Pemberiannya cukup sekali, kecuali jika masih ada gejala diulangi
seminggu kemudian.
d. Krotamiton 10% dalam krim atau losio juga merupakan obat pilihan,
mempunyai dua efek sebagai anti skabies dan anti gatal. Harus
dijauhkan dari mata, mulut, dan uretra.
e. Permetrin dengan kadar 5% dalam krim, kurang toksik dibandingkan
gameksan, efektifitasnya sama, aplikasi hanya sekali dan dihapus
setelah 10 jam. Bila belum sembuh diulangi setelah seminggu. Tidak
anjurkan pada bayi di bawah umur 12 bulan.
3. Pencegahan
Cara pencegahan penyakit skabies adalah dengan :
a. Mandi secara teratur dengan menggunakan sabun.
b. Mencuci pakaian, sprei, sarung bantal, selimut dan lainnya secara teratur
minimal 2 kali dalam seminggu.
c. Menjemur kasur dan bantal minimal 2 minggu sekali.
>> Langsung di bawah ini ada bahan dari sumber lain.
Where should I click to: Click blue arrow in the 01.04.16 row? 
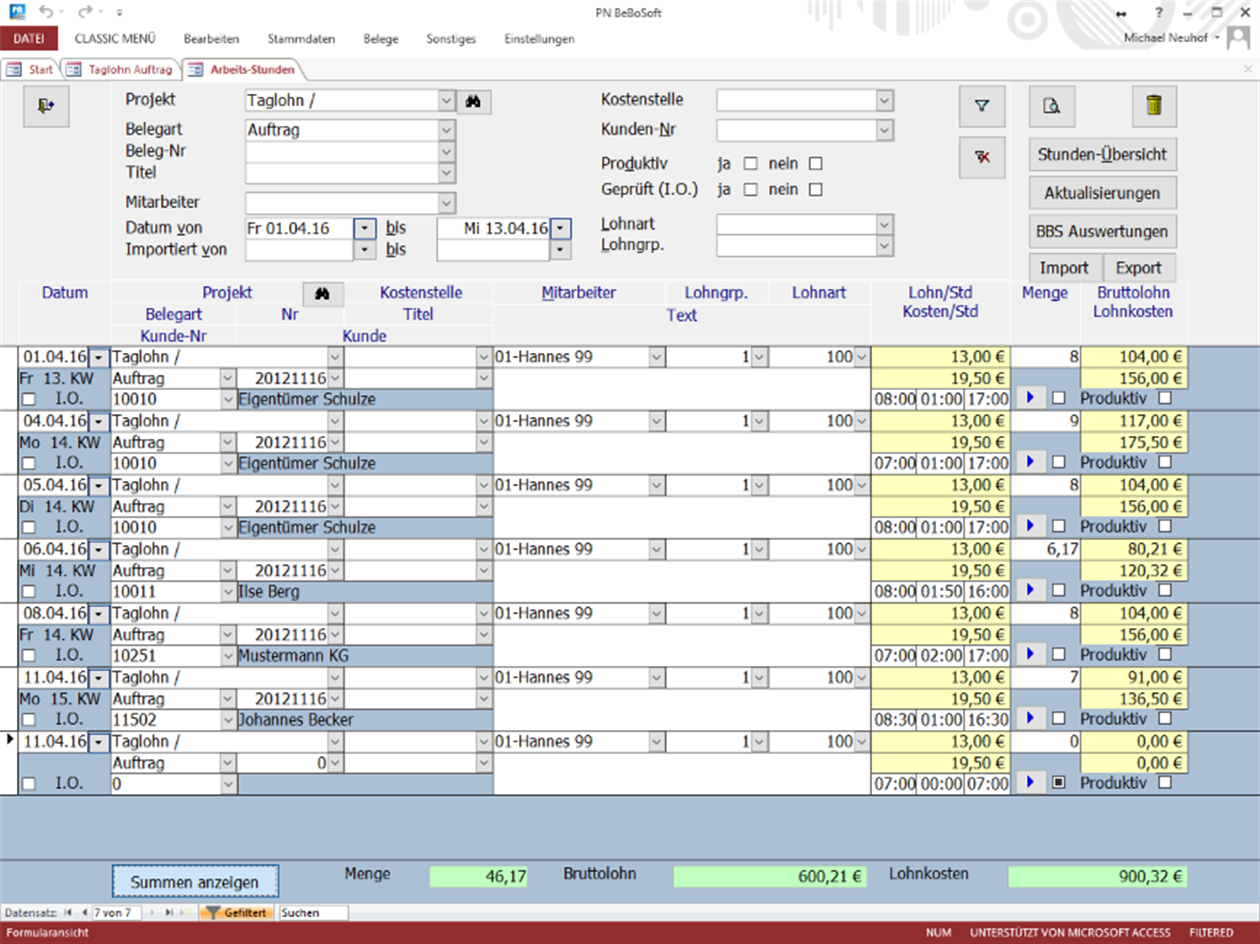tap(1031, 398)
d. Tidak saling bertukar pakaian dan handuk dengan orang lain.
e. Hindari kontak dengan orang-orang atau kain serta pakaian yang
dicurigai terinfeksi tungau skabies.

11
f. Menjaga kebersihan rumah dan berventilasi cukup. Menjaga
kebersihan tubuh sangat penting untuk menjaga infestasi parasit.
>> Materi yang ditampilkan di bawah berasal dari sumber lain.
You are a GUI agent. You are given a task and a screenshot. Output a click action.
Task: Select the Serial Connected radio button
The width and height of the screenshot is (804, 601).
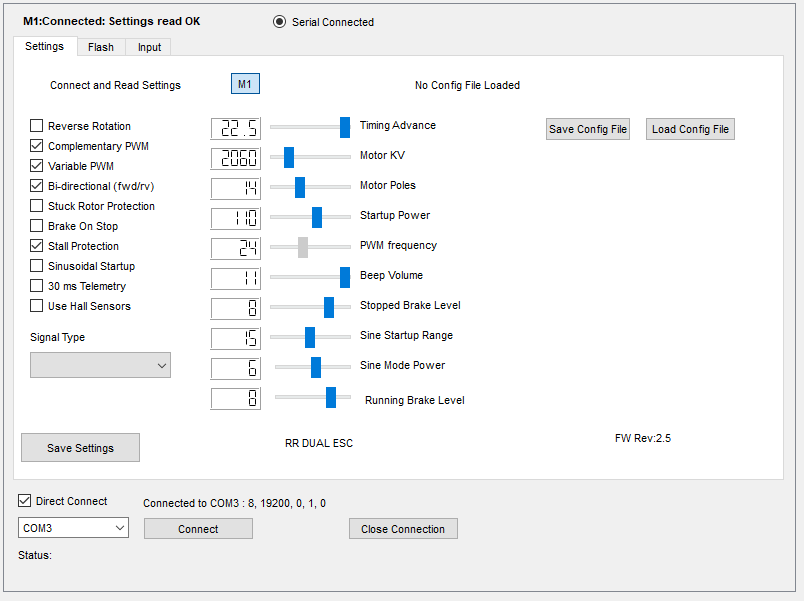[x=279, y=22]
Sebaiknya mandi dua kali sehari, serta menghindari kontak langsung
dengan penderita, mengingat parasit mudah menular pada kulit.
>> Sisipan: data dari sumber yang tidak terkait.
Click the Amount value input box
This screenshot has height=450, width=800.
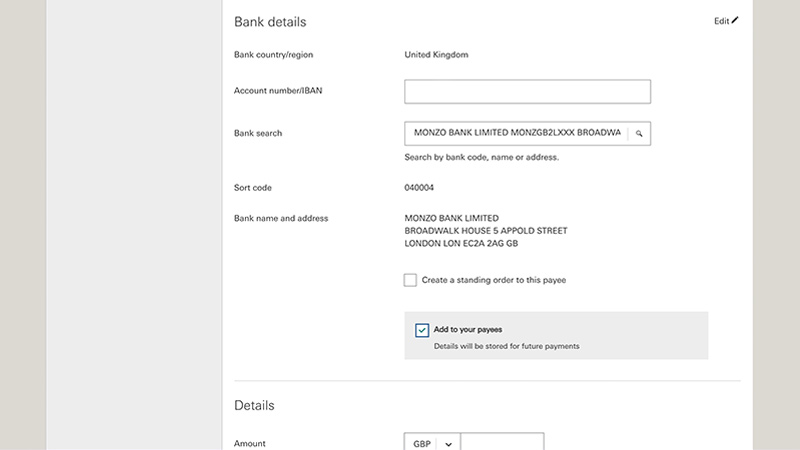502,442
Walaupun penyakit ini hanya merupakan penyakit kulit biasa, dan
tidak membahayakan jiwa, namun penyakit ini sangat mengganggu
kehidupan sehari-hari.
Bila pengobatan sudah dilakukan secara tuntas, tidak menjamin
terbebas dari infeksi ulang, langkah yang dapat diambil adalah sebagai
berikut :
a. Cuci sisir, sikat rambut dan perhiasan rambut dengan cara
merendam di cairan antiseptik.
b. Cuci semua handuk, pakaian, sprei dalam air sabun hangat dan
gunakan seterika panas untuk membunuh semua telurnya, atau
dicuci kering.
c. Keringkan peci yang bersih, kerudung dan jaket.
d. Hindari pemakaian bersama sisir, mukena atau jilbab (Depkes,2007).

Departemen Kesehatan RI (2007) memberikan beberapa cara


pencegahan yaitu dengan dilakukan penyuluhan kepada masyarakat dan
komunitas kesehatan tentang cara penularan, diagnosis dini dan cara
pengobatan penderita skabies dan orang-orang yang kontak dengan
penderita skabies,meliputi :
a. Pengawasan penderita, kontak dan lingkungan sekitarnya. Laporan
kepada Dinas Kesehatan setempat namun laporan resmi jarang
dilakukan.
b. Isolasi santri yang terinfeksi dilarang masuk ke dalam pondok
sampai dilakukan pengobatan. Penderita yang dirawat di Rumah
Sakit diisolasi sampai dengan 24 jam setelah dilakukan pengobatan
yang efektif.
c. Disinfeksi serentak yaitu pakaian dalam dan sprei yang digunakan
oleh penderita dalam 48 jam pertama sebelum pengobatan dicuci

12
dengan menggunakan sistem pemanasan pada proses pencucian dan
pengeringan, hal ini dapat membunuh kutu dan telur.